*TASK STATEMENT:* What is needed is an exact copy of the lines in the entries below from the one holding "Click the 'Android package name' label" through the one holding "Image resolution: width=585", pictures excluded.

** Opening RECORDS TO PROCESS block **

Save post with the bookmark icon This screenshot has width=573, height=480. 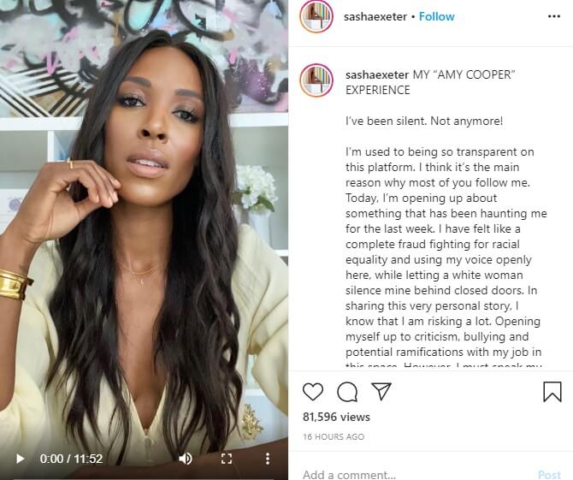[x=552, y=392]
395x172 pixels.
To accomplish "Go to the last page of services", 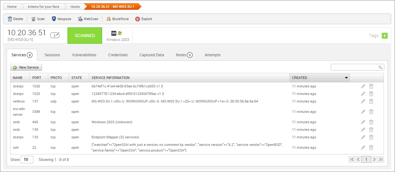I will point(381,159).
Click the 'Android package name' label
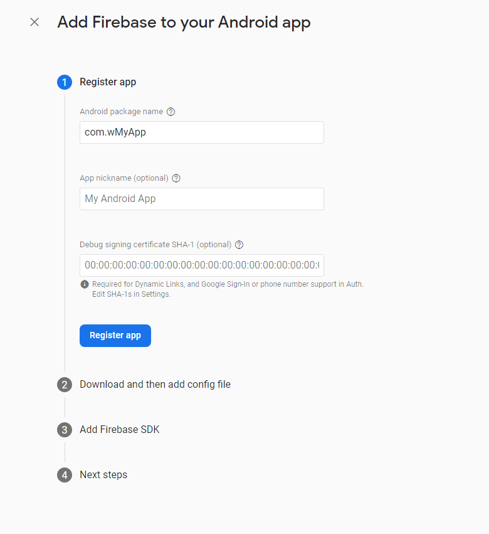Screen dimensions: 489x534 121,112
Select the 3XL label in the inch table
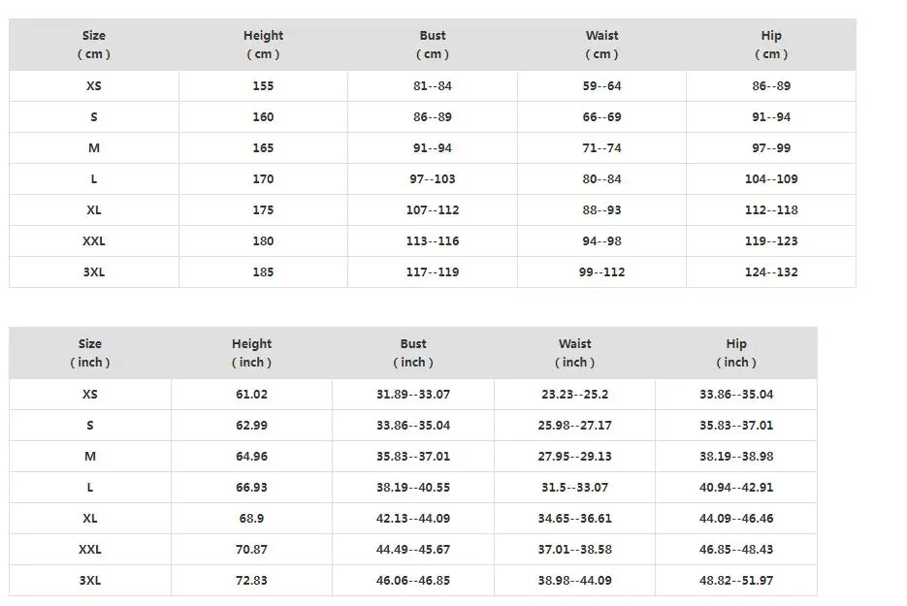907x606 pixels. pos(90,581)
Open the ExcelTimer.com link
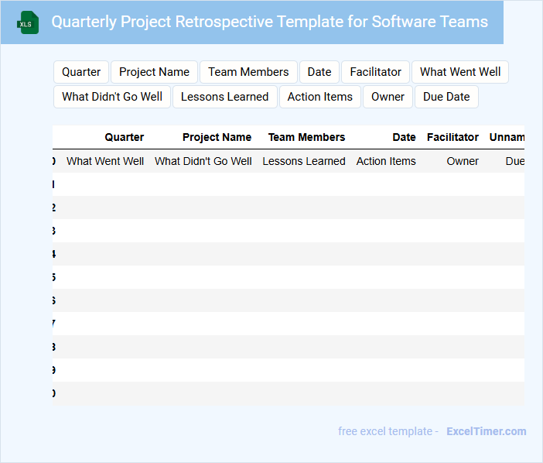Screen dimensions: 543x463 pos(486,431)
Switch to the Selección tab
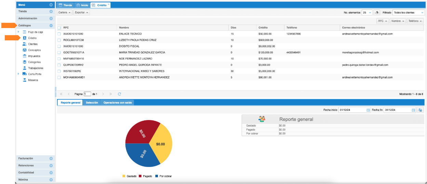The image size is (427, 184). [92, 103]
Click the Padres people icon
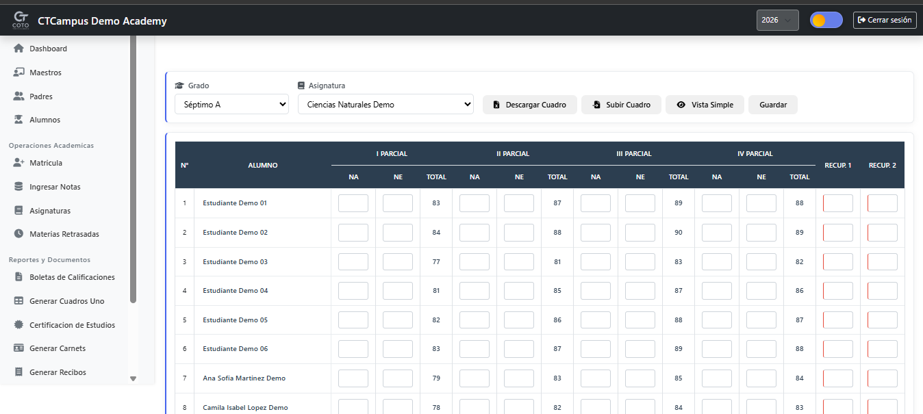 tap(19, 96)
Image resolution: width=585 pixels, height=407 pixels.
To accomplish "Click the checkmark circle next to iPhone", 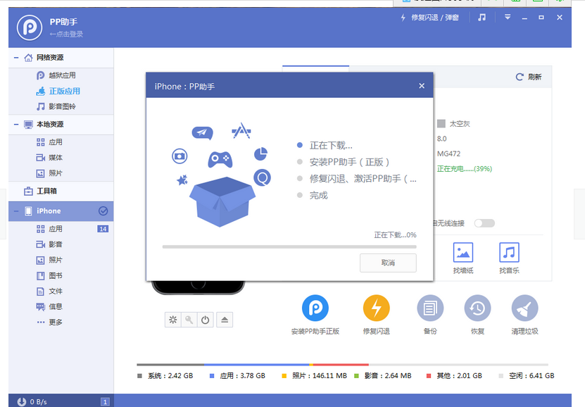I will (x=105, y=211).
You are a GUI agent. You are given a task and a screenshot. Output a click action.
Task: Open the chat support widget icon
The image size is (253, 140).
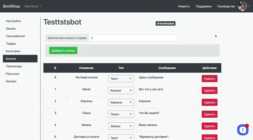tap(242, 130)
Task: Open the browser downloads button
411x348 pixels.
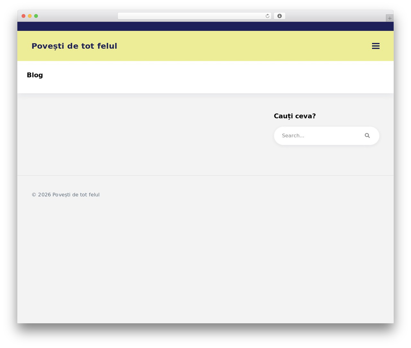Action: [279, 16]
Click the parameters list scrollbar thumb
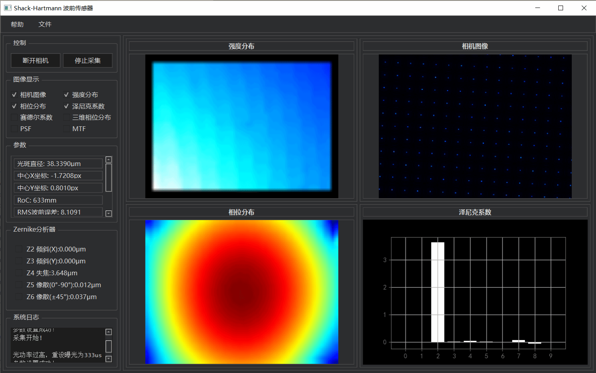Viewport: 596px width, 373px height. pyautogui.click(x=108, y=178)
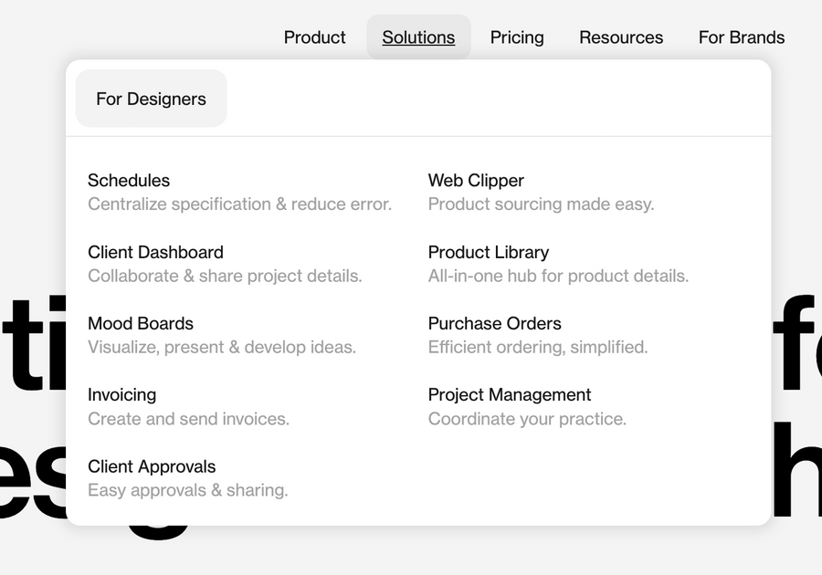Open the Client Dashboard solution
The height and width of the screenshot is (575, 822).
point(155,253)
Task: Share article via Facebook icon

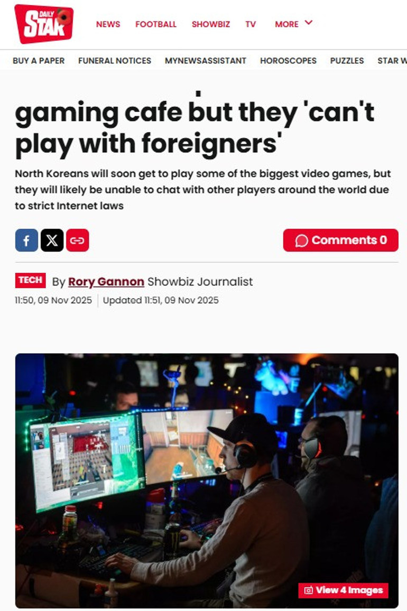Action: pyautogui.click(x=26, y=240)
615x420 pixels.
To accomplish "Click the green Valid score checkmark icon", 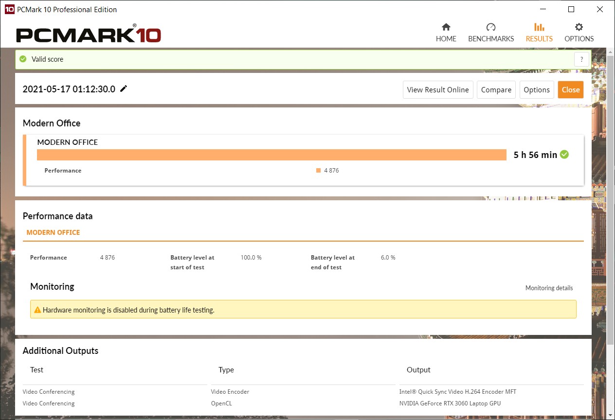I will tap(23, 59).
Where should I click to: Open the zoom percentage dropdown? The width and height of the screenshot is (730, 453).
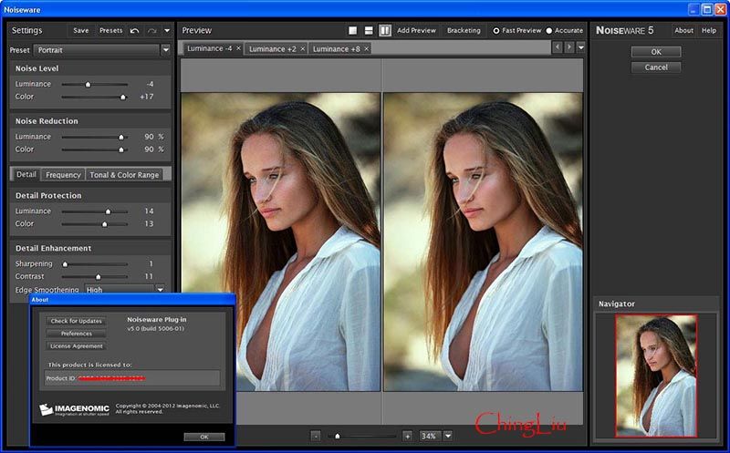(x=448, y=436)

** Closing RECORDS TO PROCESS block **

*ANSWER BOX:*
Click the 'Android package name' label
Screen dimensions: 489x534 121,112
Select the 3XL label in the inch table
907x606 pixels. pos(90,581)
Open the ExcelTimer.com link
Screen dimensions: 543x463 pos(486,431)
Switch to the Selección tab
The image size is (427, 184). [92, 103]
Click the Padres people icon
 tap(19, 96)
Image resolution: width=585 pixels, height=407 pixels.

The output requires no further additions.